● YOUR TASK: Every entry in the listing below has to be transcribed exactly.

● EXTRACTED MATERIAL:
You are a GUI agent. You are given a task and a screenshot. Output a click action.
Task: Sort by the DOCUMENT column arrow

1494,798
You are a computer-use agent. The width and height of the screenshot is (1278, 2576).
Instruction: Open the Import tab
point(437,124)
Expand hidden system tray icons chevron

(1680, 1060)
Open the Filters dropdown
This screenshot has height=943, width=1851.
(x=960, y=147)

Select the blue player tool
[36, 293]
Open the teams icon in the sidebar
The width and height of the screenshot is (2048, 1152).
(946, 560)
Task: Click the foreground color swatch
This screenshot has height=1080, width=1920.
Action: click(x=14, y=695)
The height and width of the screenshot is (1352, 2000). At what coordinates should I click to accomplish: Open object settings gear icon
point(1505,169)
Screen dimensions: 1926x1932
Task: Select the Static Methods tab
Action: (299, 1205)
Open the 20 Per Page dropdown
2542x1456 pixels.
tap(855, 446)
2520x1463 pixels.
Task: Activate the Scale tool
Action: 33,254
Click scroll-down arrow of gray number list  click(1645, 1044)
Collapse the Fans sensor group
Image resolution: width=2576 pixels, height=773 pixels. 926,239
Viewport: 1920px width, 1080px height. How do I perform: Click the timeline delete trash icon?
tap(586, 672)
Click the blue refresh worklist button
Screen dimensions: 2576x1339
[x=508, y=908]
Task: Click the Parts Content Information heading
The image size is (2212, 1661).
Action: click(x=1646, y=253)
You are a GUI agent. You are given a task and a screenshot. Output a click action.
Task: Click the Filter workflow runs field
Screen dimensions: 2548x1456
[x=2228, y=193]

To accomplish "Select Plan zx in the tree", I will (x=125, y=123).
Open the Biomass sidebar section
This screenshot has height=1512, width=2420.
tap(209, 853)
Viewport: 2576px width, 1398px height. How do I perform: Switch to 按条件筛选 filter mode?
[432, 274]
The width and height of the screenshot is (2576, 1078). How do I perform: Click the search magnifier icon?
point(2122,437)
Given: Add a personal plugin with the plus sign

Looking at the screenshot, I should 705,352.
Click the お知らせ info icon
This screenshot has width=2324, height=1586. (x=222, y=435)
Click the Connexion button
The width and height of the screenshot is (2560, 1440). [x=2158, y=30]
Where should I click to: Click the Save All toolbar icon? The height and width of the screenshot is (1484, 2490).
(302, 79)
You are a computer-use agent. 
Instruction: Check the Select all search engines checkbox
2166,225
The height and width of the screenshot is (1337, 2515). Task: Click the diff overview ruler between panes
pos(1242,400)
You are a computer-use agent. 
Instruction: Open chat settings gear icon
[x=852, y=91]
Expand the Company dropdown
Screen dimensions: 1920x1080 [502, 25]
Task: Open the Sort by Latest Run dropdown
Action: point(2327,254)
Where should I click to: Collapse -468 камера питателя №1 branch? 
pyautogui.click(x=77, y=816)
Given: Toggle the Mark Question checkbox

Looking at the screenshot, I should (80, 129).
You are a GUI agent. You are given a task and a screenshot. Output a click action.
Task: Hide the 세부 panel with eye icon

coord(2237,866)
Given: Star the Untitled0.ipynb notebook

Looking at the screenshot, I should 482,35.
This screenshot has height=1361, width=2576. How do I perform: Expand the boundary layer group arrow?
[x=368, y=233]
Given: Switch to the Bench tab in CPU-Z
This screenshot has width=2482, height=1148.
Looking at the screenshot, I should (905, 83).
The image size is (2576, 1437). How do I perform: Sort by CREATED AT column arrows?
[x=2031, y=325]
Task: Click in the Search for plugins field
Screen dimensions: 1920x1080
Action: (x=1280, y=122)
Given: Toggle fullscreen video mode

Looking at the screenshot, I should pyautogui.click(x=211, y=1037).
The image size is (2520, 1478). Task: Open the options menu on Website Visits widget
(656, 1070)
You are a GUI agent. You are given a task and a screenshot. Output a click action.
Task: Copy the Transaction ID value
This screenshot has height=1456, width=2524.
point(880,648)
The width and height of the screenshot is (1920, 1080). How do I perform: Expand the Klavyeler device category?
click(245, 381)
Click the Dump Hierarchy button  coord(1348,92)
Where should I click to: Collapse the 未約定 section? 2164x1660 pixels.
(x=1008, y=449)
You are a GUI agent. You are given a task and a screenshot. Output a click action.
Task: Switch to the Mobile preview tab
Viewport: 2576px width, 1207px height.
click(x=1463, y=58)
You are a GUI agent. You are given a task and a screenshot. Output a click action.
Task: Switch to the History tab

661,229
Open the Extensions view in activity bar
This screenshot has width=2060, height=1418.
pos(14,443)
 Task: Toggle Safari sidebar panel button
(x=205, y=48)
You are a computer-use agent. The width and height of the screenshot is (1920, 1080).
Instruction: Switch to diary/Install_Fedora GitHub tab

● RESULT BELOW:
You are a GUI agent. You are given a task and a screenshot. Output a click action.
Task: Sort by the DOCUMENT column arrow

1494,798
You are a computer-use agent. The width and height of the screenshot is (1278, 2576).
Instruction: Open the Import tab
point(437,124)
Expand hidden system tray icons chevron

(1680, 1060)
Open the Filters dropdown
This screenshot has height=943, width=1851.
(x=960, y=147)

Select the blue player tool
[36, 293]
Open the teams icon in the sidebar
The width and height of the screenshot is (2048, 1152).
(946, 560)
Task: Click the foreground color swatch
This screenshot has height=1080, width=1920.
Action: click(x=14, y=695)
The height and width of the screenshot is (1352, 2000). At what coordinates should I click to accomplish: Open object settings gear icon
point(1505,169)
Screen dimensions: 1926x1932
Task: Select the Static Methods tab
Action: (299, 1205)
Open the 20 Per Page dropdown
2542x1456 pixels.
tap(855, 446)
2520x1463 pixels.
Task: Activate the Scale tool
Action: 33,254
Click scroll-down arrow of gray number list  click(1645, 1044)
Collapse the Fans sensor group
Image resolution: width=2576 pixels, height=773 pixels. 926,239
Viewport: 1920px width, 1080px height. How do I perform: Click the timeline delete trash icon?
tap(586, 672)
Click the blue refresh worklist button
Screen dimensions: 2576x1339
[x=508, y=908]
Task: Click the Parts Content Information heading
The image size is (2212, 1661).
Action: click(x=1646, y=253)
You are a GUI agent. You are given a task and a screenshot. Output a click action.
Task: Click the Filter workflow runs field
Screen dimensions: 2548x1456
[x=2228, y=193]

To accomplish "Select Plan zx in the tree", I will (x=125, y=123).
Open the Biomass sidebar section
This screenshot has height=1512, width=2420.
tap(209, 853)
Viewport: 2576px width, 1398px height. How do I perform: Switch to 按条件筛选 filter mode?
[432, 274]
The width and height of the screenshot is (2576, 1078). How do I perform: Click the search magnifier icon?
point(2122,437)
Given: Add a personal plugin with the plus sign

Looking at the screenshot, I should 705,352.
Click the お知らせ info icon
This screenshot has width=2324, height=1586. (x=222, y=435)
Click the Connexion button
The width and height of the screenshot is (2560, 1440). [x=2158, y=30]
Where should I click to: Click the Save All toolbar icon? The height and width of the screenshot is (1484, 2490).
(302, 79)
You are a computer-use agent. 
Instruction: Check the Select all search engines checkbox
2166,225
The height and width of the screenshot is (1337, 2515). Task: Click the diff overview ruler between panes
pos(1242,400)
You are a computer-use agent. 
Instruction: Open chat settings gear icon
[x=852, y=91]
Expand the Company dropdown
Screen dimensions: 1920x1080 [502, 25]
Task: Open the Sort by Latest Run dropdown
Action: point(2327,254)
Where should I click to: Collapse -468 камера питателя №1 branch? 
pyautogui.click(x=77, y=816)
Given: Toggle the Mark Question checkbox

Looking at the screenshot, I should (80, 129).
You are a GUI agent. You are given a task and a screenshot. Output a click action.
Task: Hide the 세부 panel with eye icon

coord(2237,866)
Given: Star the Untitled0.ipynb notebook

Looking at the screenshot, I should 482,35.
This screenshot has height=1361, width=2576. How do I perform: Expand the boundary layer group arrow?
[x=368, y=233]
Given: Switch to the Bench tab in CPU-Z
This screenshot has width=2482, height=1148.
Looking at the screenshot, I should (905, 83).
The image size is (2576, 1437). How do I perform: Sort by CREATED AT column arrows?
[x=2031, y=325]
Task: Click in the Search for plugins field
Screen dimensions: 1920x1080
Action: (x=1280, y=122)
Given: Toggle fullscreen video mode

Looking at the screenshot, I should pyautogui.click(x=211, y=1037).
The image size is (2520, 1478). Task: Open the options menu on Website Visits widget
(656, 1070)
You are a GUI agent. You are given a task and a screenshot. Output a click action.
Task: Copy the Transaction ID value
This screenshot has height=1456, width=2524.
point(880,648)
The width and height of the screenshot is (1920, 1080). How do I perform: Expand the Klavyeler device category?
click(245, 381)
Click the Dump Hierarchy button  coord(1348,92)
Where should I click to: Collapse the 未約定 section? 2164x1660 pixels.
(x=1008, y=449)
You are a GUI agent. You are given a task and a screenshot. Output a click action.
Task: Switch to the Mobile preview tab
Viewport: 2576px width, 1207px height.
click(x=1463, y=58)
You are a GUI agent. You are given a task and a screenshot. Output a click action.
Task: Switch to the History tab

661,229
Open the Extensions view in activity bar
This screenshot has width=2060, height=1418.
pos(14,443)
 Task: Toggle Safari sidebar panel button
(x=205, y=48)
You are a computer-use agent. The width and height of the screenshot is (1920, 1080).
Instruction: Switch to diary/Install_Fedora GitHub tab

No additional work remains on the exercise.